Lesson 5: Faith 1

Biblical faith is best defined as trust. To have faith does not mean simply believing God exists or accepting some teaching about him. It is to trust God’s promises.

So when Jesus wonders out loud in Luke 18: 8, “When the Son of Man comes, will he find faith on earth?”, he could be asking if he will find anyone who still has faith in God or perhaps even one person who trusts anyone or anything.

Studies of trust in the past 15 or so years might support his concern. They usually begin with statements such as Sisela Bok made in Lying: “Trust is a social good to be protected just as much as the air we breathe or the water we drink. When it is damaged, the community as a whole suffers; and when it is destroyed, societies falter and collapse…trust in some degree of veracity functions as a foundation of relations among human beings: when this trust shatters or wears away, institutions collapse”

These studies very often follow with empirical studies reporting a decline of trust in the United States over the past 50 years.
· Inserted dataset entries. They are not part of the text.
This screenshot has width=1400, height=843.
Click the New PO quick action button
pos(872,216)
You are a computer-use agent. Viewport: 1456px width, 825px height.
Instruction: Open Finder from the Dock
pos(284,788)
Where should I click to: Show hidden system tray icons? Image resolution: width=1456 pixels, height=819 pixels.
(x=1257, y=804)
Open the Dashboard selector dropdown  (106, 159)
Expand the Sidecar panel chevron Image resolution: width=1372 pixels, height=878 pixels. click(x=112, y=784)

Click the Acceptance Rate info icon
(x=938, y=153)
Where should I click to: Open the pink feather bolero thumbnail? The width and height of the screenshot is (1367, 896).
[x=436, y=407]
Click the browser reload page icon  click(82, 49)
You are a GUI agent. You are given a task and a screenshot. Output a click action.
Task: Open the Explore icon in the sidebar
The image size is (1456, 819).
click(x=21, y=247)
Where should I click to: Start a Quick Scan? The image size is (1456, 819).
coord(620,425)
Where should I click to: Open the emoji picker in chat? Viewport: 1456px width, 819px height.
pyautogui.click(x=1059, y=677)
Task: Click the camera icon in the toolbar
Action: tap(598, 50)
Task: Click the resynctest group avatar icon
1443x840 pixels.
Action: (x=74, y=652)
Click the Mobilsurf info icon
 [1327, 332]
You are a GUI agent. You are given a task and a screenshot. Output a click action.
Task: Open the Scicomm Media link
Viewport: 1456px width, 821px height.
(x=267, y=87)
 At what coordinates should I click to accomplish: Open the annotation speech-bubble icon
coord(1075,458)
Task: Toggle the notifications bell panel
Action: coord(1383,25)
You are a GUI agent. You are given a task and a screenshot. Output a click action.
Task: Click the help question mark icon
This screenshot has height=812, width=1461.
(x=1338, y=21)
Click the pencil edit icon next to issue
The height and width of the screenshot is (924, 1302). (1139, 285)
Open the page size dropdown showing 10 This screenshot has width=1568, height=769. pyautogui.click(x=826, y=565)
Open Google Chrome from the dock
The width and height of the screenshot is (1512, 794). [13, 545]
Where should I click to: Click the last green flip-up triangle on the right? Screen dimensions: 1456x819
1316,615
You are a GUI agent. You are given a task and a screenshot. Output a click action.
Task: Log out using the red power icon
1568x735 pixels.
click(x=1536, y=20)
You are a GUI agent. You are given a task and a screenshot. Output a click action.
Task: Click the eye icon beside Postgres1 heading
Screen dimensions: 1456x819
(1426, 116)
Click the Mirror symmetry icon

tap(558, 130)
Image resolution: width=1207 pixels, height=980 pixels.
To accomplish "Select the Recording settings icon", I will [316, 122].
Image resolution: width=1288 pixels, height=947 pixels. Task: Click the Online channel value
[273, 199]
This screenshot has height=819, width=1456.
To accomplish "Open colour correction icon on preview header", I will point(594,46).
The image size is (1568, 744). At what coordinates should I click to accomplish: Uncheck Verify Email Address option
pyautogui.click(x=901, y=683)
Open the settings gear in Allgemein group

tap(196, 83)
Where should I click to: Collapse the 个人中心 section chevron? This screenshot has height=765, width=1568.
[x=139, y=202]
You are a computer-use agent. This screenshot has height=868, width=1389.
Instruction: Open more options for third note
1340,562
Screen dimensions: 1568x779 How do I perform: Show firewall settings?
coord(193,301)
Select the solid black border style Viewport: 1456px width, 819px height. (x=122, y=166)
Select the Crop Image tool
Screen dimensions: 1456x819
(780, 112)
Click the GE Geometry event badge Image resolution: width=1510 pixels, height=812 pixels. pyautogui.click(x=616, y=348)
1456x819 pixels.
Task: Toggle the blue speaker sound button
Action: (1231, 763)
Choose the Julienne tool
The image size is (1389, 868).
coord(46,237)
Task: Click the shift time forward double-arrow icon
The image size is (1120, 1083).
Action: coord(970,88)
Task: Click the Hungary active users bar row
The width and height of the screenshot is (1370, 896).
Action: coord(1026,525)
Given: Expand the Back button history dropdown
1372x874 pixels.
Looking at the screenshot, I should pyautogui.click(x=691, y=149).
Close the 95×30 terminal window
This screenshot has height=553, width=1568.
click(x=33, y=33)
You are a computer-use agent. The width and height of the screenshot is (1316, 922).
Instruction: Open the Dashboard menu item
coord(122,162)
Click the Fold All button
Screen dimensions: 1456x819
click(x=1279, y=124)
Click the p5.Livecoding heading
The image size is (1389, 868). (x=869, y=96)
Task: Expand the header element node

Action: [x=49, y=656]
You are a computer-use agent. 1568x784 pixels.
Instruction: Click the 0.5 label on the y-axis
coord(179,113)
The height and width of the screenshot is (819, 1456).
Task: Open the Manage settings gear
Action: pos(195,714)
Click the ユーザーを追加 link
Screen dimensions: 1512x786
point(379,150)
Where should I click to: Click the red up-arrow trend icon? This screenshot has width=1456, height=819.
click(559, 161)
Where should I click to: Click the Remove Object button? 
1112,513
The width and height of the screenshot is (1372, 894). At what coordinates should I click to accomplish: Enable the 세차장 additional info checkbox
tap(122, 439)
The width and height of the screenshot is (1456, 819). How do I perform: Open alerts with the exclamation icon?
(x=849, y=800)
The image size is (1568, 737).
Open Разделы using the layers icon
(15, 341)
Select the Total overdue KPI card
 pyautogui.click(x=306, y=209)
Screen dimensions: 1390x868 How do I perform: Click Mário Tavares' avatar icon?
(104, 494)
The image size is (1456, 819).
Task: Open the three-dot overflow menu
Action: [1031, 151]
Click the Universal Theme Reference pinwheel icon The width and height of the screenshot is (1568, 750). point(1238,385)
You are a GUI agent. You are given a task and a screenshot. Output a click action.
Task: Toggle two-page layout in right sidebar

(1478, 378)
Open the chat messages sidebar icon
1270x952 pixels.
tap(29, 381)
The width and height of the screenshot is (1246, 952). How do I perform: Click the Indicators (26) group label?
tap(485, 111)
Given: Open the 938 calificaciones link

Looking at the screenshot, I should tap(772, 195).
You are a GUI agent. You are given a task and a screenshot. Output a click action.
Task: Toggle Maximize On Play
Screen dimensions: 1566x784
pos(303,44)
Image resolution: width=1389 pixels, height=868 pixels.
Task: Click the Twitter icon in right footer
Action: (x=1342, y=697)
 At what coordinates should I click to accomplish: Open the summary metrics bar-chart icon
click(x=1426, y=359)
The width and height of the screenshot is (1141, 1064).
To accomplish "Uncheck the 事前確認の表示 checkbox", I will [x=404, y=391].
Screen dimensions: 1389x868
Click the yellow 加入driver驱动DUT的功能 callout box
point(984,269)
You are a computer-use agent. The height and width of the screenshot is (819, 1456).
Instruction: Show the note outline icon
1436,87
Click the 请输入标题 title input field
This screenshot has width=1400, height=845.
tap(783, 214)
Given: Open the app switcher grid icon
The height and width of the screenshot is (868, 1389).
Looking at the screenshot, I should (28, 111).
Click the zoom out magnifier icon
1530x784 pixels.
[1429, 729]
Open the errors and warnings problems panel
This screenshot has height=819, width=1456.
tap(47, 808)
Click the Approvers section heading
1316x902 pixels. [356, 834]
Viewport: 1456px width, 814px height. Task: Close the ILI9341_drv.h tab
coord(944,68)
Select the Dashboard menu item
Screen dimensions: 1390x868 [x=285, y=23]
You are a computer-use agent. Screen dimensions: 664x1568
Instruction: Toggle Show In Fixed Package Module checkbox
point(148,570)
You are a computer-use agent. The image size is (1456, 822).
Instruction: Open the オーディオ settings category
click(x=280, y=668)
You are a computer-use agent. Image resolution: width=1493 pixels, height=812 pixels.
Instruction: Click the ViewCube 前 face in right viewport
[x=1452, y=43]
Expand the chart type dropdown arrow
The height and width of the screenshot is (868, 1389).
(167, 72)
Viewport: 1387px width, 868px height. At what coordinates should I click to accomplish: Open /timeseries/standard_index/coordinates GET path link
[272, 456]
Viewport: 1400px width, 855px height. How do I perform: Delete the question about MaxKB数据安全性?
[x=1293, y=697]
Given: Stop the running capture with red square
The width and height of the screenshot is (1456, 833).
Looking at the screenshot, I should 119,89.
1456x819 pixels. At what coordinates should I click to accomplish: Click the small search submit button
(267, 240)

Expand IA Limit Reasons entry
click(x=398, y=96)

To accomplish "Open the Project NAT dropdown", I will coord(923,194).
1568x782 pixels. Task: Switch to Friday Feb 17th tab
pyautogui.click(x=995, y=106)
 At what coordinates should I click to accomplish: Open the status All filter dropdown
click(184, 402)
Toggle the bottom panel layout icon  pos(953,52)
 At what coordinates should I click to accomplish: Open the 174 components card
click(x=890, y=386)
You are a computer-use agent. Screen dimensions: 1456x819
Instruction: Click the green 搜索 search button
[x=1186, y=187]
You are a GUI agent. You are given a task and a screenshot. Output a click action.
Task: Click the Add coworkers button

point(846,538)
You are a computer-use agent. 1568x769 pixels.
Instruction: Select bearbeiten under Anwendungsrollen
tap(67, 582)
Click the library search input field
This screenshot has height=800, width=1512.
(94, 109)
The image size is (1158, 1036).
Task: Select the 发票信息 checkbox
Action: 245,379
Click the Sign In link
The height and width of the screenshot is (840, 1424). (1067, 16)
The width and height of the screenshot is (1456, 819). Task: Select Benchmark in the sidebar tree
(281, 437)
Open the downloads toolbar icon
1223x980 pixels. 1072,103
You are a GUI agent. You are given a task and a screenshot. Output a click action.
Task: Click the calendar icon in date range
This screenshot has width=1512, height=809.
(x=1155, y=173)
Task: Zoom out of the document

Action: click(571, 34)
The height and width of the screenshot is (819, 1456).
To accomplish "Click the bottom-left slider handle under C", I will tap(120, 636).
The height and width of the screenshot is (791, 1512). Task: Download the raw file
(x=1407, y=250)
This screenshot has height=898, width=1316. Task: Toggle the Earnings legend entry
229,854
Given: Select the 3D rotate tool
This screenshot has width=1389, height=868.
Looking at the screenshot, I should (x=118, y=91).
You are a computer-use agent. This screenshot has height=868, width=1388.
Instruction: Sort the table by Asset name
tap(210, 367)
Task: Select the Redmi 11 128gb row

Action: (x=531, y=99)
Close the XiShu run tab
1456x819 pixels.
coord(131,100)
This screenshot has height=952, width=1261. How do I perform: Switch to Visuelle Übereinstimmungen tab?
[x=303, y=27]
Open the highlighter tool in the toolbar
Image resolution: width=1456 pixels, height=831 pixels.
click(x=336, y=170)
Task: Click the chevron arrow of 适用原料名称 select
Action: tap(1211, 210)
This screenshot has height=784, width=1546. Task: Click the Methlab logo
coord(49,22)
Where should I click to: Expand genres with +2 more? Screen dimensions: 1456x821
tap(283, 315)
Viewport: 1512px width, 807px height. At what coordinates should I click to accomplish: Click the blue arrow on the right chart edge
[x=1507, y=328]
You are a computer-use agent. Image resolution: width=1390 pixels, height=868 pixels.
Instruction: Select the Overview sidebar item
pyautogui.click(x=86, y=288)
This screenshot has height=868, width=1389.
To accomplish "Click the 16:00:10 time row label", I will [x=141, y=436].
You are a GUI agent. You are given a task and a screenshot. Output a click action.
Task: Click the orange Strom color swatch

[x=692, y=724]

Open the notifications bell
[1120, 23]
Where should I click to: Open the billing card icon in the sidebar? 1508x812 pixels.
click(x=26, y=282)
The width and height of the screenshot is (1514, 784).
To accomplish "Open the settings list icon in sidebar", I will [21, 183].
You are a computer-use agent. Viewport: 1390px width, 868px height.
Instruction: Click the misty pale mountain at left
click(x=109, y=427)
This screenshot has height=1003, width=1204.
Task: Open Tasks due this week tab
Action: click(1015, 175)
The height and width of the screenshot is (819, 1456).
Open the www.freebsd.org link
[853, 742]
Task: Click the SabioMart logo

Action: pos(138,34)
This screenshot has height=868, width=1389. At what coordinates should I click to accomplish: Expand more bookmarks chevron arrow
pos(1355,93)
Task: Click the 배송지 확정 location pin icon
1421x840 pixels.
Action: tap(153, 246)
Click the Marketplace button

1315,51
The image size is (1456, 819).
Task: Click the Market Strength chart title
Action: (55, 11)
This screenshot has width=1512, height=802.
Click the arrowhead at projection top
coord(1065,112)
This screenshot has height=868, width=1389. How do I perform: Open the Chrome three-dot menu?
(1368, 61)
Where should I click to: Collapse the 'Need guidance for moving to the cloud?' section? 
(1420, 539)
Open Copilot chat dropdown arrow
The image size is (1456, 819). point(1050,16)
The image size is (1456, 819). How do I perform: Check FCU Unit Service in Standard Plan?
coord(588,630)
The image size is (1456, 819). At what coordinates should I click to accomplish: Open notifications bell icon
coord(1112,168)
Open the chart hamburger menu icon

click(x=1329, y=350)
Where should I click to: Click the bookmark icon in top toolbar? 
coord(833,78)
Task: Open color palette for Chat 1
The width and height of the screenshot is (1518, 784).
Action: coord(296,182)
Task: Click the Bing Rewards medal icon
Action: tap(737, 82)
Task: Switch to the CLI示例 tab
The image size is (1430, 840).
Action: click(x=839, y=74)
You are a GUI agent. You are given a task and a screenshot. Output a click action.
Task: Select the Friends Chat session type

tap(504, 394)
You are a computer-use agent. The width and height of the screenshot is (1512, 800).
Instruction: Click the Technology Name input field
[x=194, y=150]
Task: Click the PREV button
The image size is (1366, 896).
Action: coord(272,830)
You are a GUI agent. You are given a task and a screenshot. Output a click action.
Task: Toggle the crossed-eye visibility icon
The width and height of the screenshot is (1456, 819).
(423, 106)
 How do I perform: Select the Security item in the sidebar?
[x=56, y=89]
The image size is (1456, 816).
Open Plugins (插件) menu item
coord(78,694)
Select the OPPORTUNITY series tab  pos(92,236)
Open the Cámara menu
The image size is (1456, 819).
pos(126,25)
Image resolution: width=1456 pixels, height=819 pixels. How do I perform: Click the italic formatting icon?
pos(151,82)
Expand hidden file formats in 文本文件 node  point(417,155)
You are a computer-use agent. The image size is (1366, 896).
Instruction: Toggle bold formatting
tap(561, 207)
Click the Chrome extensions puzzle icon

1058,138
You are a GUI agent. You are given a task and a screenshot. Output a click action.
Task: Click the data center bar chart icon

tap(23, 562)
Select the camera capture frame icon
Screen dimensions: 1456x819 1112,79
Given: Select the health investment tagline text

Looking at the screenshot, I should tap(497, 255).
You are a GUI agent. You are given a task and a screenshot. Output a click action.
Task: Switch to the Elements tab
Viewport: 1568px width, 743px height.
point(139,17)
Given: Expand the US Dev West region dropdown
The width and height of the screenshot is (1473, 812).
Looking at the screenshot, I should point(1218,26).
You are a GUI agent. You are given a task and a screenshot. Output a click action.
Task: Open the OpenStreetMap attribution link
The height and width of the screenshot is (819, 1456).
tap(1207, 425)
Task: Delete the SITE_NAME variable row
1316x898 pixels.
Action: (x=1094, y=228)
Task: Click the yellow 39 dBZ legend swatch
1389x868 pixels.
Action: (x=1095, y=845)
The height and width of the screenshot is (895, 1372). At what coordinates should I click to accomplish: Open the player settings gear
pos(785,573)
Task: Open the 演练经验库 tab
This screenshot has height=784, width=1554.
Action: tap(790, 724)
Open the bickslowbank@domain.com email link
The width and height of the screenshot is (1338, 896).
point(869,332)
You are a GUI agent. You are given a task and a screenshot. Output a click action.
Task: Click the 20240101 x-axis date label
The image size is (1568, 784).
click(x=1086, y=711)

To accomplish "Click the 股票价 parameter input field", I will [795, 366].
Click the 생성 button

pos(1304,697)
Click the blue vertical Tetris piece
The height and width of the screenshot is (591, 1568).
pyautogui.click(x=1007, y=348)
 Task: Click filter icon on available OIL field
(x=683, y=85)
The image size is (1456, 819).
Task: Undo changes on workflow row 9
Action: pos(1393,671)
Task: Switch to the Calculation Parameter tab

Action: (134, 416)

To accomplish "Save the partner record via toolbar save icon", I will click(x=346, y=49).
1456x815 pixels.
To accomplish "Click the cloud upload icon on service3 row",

One figure often cited is that 55% of American said they trusted other people in 1960 and only 35% were willing to make the same assertion in 2000. It certainly has grown worse in the past few years.

Bok believes this decline results from the lack of truth telling. “If I can not trust your word” she asks, “how can I trust that you will treat me fairly, that you will have my interests at heart, that you will do me no harm?”

Other scholars see two other causes: 1) the risk that has resulted from the tremendous power available to individuals as well as large groups and 2) the necessity of dealing with strangers in our global society. Strangers with power have always confronted people. However, the situation has drastically changed when the stranger carries an automatic pistol or powerful explosives rather than a knife and when it can not be assumed that he operates with any common moral standards.

Today we speak of risk management that operates by rational choice, but that is hardly what we used to mean by trust. Some might think this as a good situation, believing we might trust God when we can no longer have faith in anything else. Others see it as a devastating situation that has resulted, because people have lost their faith in God.

Either way, the question becomes, “Can we still have faith in God, and what does that involve? What do we trust God to do for us?”